Некий Н. Шавров  в 1862 году в статье «Восточный берег Черного моря и его значение для развития  русского мореплавания» писал о деятельности Н.Н. Раевского и его последователей:
«...Усилия этих генералов оказались бесполезными для России…».
Эта мысль была повторена многими исследователями тех лет. Не удержался от этого и Г. И. Успенский в статье «Человек, бумага и природа».[4]
Поразительно то, что Николай Николаевич командовал Черноморской береговой линией  всего четыре года с 1838 г. по 1841 г., из четверть векового её существования с 1831 по 1855 гг., но все беды на ней сваливали на него.
         Жизнь полностью подтвердила правоту Н.Н. Раевского. Новороссийск превратился в крупнейший русский порт на Чёрном море, а поселения Прибрежных казаков – курортные города и посёлки. Просто ему не дали времени, чтобы воплотить в жизнь все планы.
        Более серьёзные нападки на Н.Н. Раевского начались после возвращения декабристов из Сибири. В появившихся мемуарах вновь поднимался вопрос об участии Раевских в тайных обществах, об их «предательстве». Так, барон Андрей Розен писал:
       "... Н.Н. Раевский, только что помилованный и прощенный императором Николаем I, навестил арестованного своего полкового командира полковника Кончiялова и сообщил, что он освобожден из уважения к отцу, знаменитому герою Бородинского погрома; в порыве благодарности и самодовольствия он прибавил: "Un poltron, qui ne dira pas ce quil sait..." ["Трус тот, кто знает, но не говорит правду”].

##########

• [КОРОТКОЕ ЗАДАНИЕ 1]: Перескажите короче абзац отрывка о Н. Н. Раевском, который начинается словами «Жизнь полностью подтвердила». Главные факты сохраните.
Текст и листинг никак не связаны между собой.

##########

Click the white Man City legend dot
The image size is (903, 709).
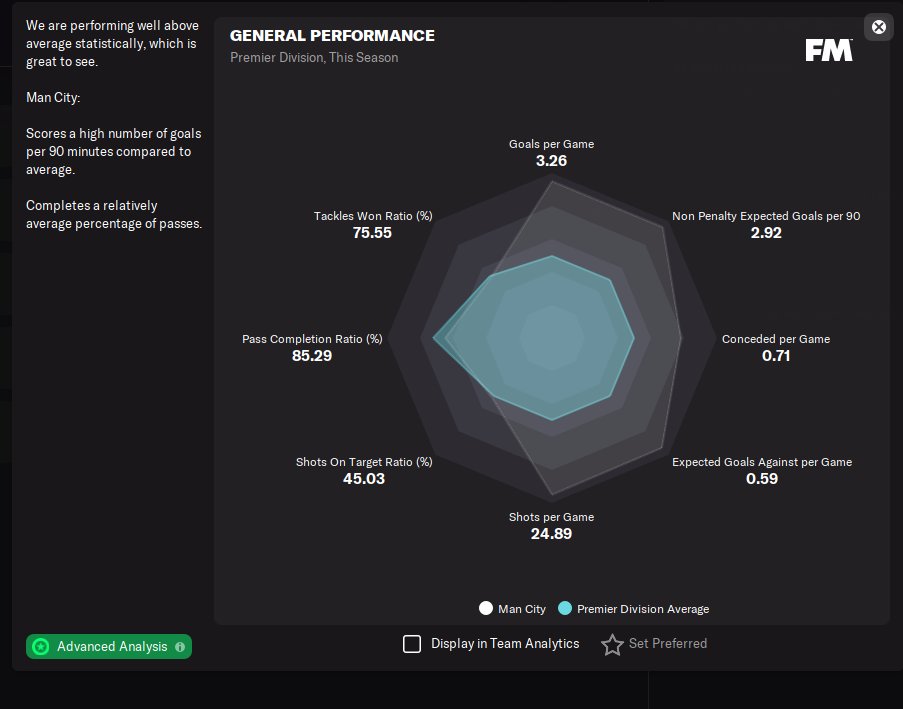click(x=486, y=608)
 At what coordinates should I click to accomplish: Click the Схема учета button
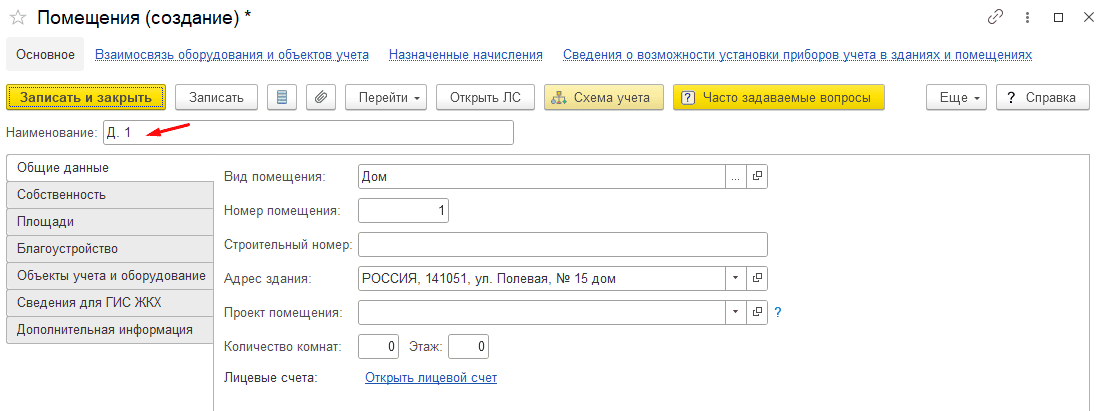tap(603, 97)
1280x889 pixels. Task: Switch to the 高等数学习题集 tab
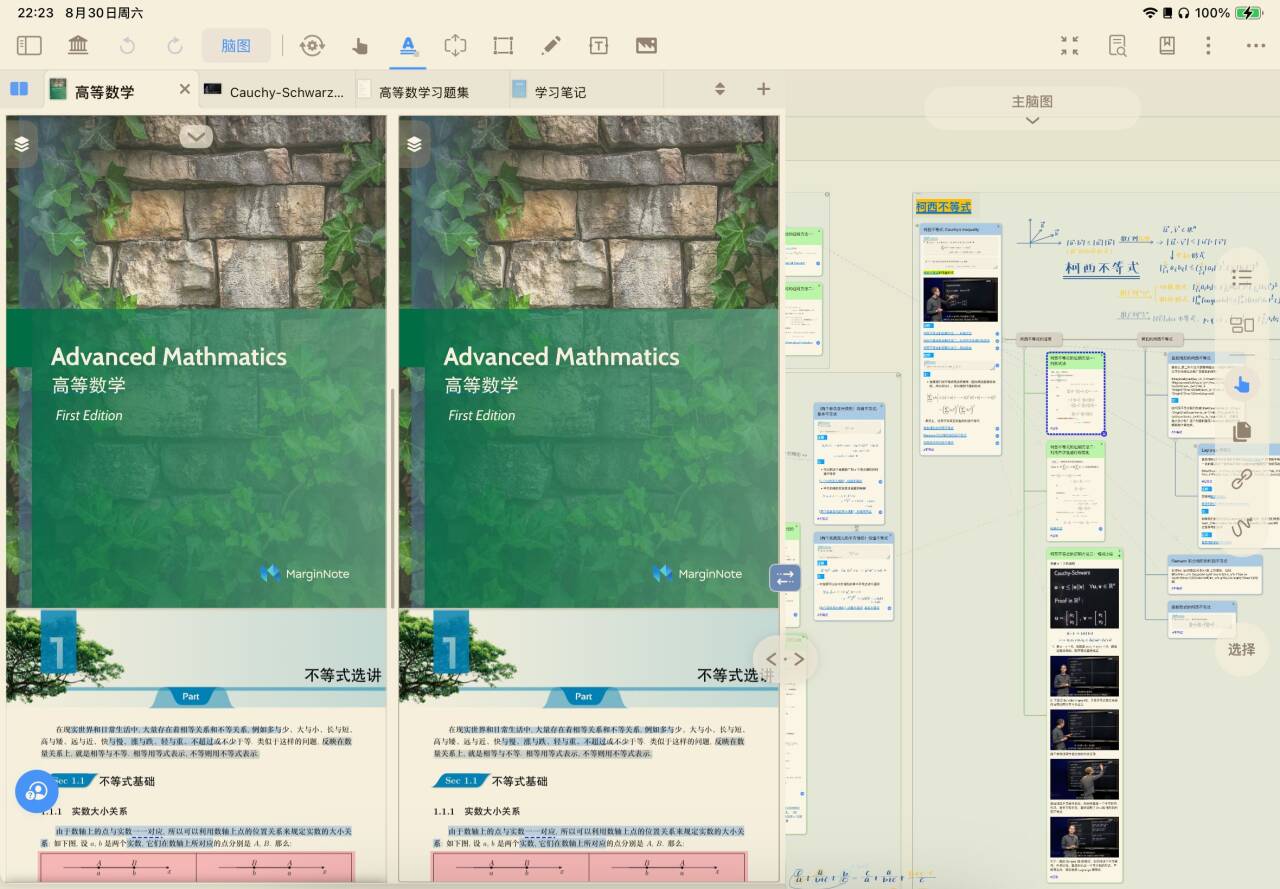pyautogui.click(x=423, y=92)
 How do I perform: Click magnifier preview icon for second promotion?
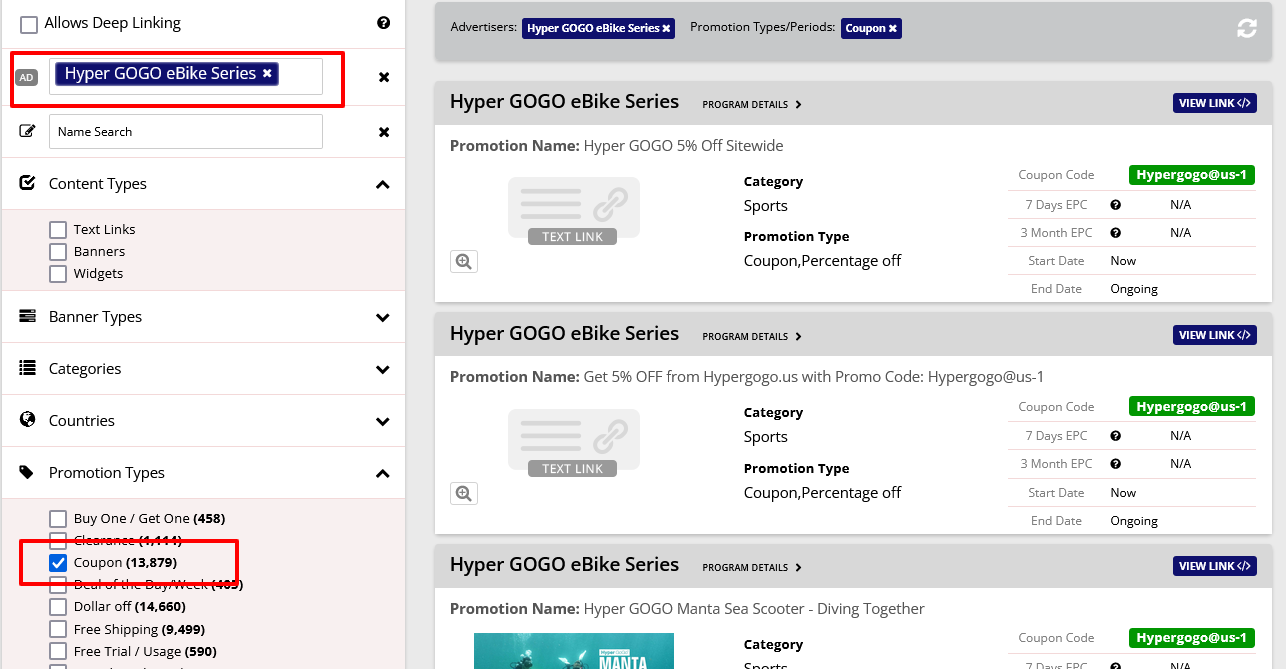pyautogui.click(x=463, y=493)
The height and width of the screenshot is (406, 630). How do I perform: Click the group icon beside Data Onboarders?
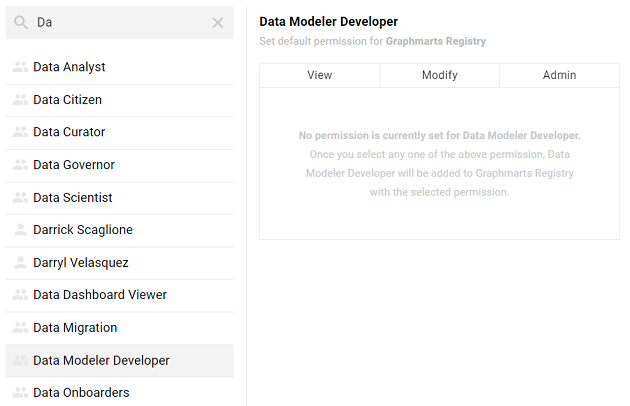[20, 393]
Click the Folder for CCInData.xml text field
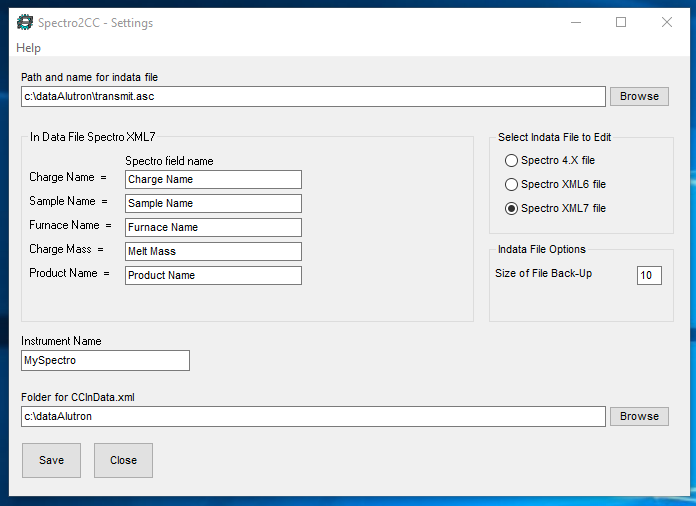Viewport: 696px width, 506px height. (x=313, y=416)
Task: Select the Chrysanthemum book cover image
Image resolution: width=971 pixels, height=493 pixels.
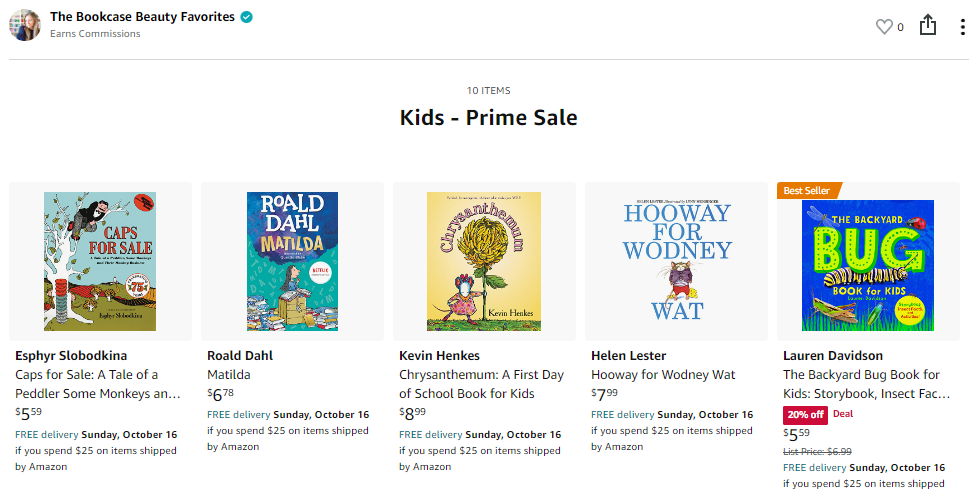Action: point(484,261)
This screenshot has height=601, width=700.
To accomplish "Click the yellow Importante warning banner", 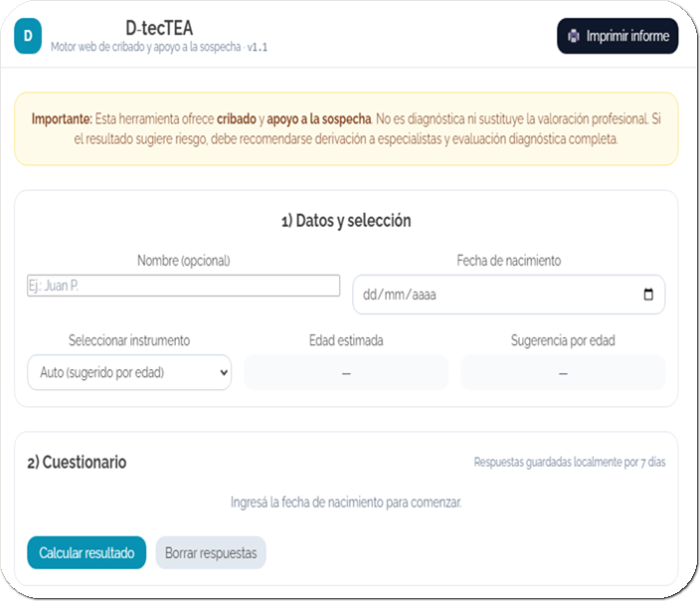I will coord(346,129).
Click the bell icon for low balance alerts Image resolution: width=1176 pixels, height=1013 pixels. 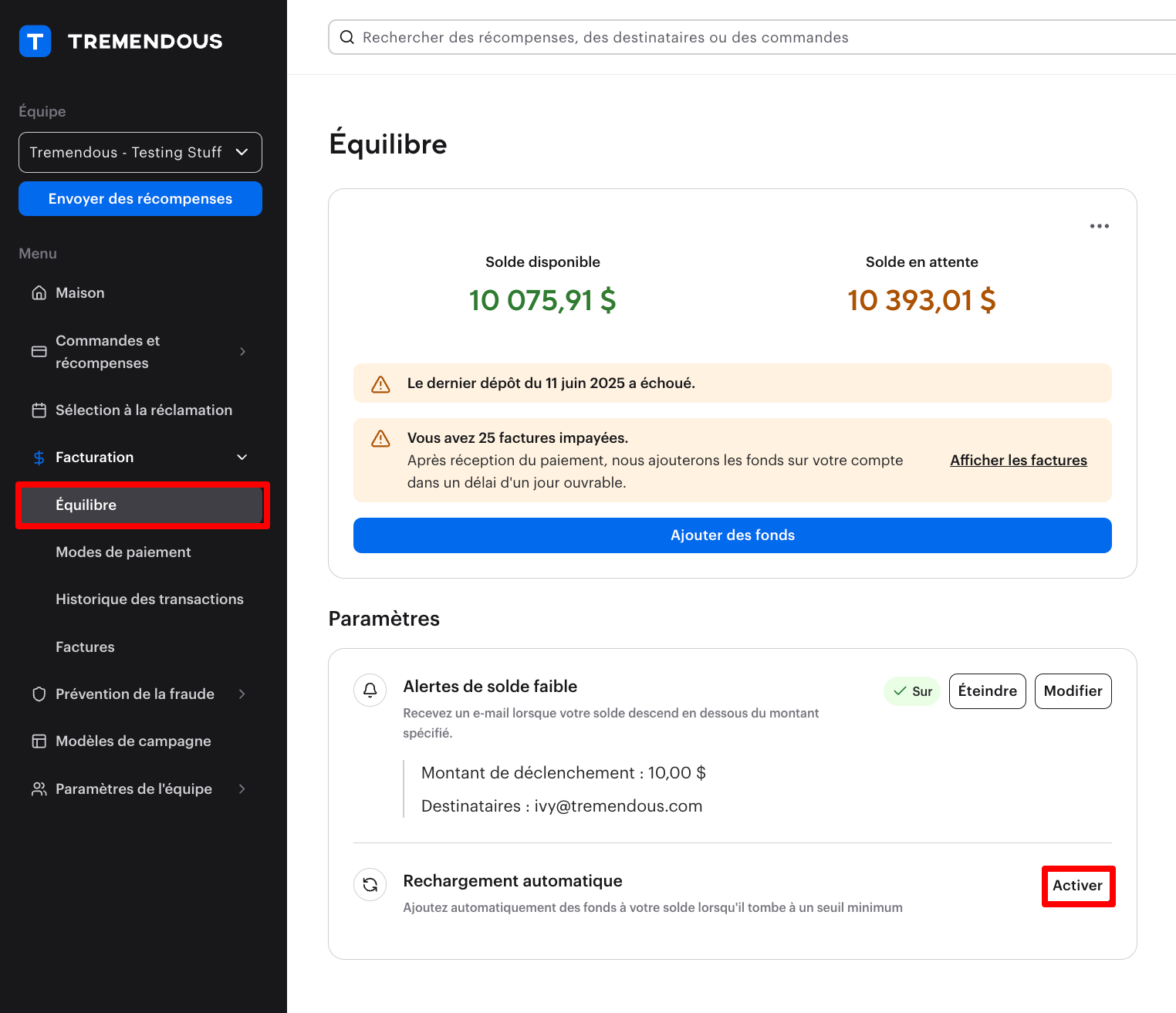370,690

##########

• [КОРОТКОЕ ЗАДАНИЕ 2]: Перепечатайте листинг точно, от самого его начала вниз до строки со словами «Viewport: 696px width, 506px» включительно. Картинки в ответ не включайте.

• [ОЖИДАЕМЫЙ ОТВЕТ 1]: Время доказало правоту Н. Н. Раевского: Новороссийск стал крупнейшим русским портом на Чёрном море, а поселения Прибрежных казаков превратились в курортные города и посёлки. Ему лишь не хватило времени, чтобы осуществить все свои планы.

• [ОЖИДАЕМЫЙ ОТВЕТ 2]:
Click the white Man City legend dot
The image size is (903, 709).
click(x=486, y=608)
 At what coordinates should I click to accomplish: Click the Схема учета button
tap(603, 97)
1280x889 pixels. Task: Switch to the 高等数学习题集 tab
pyautogui.click(x=423, y=92)
 How do I perform: Click magnifier preview icon for second promotion?
pyautogui.click(x=463, y=493)
The height and width of the screenshot is (406, 630). How do I perform: Click the group icon beside Data Onboarders?
[20, 393]
Click the Folder for CCInData.xml text field
Viewport: 696px width, 506px height. (x=313, y=416)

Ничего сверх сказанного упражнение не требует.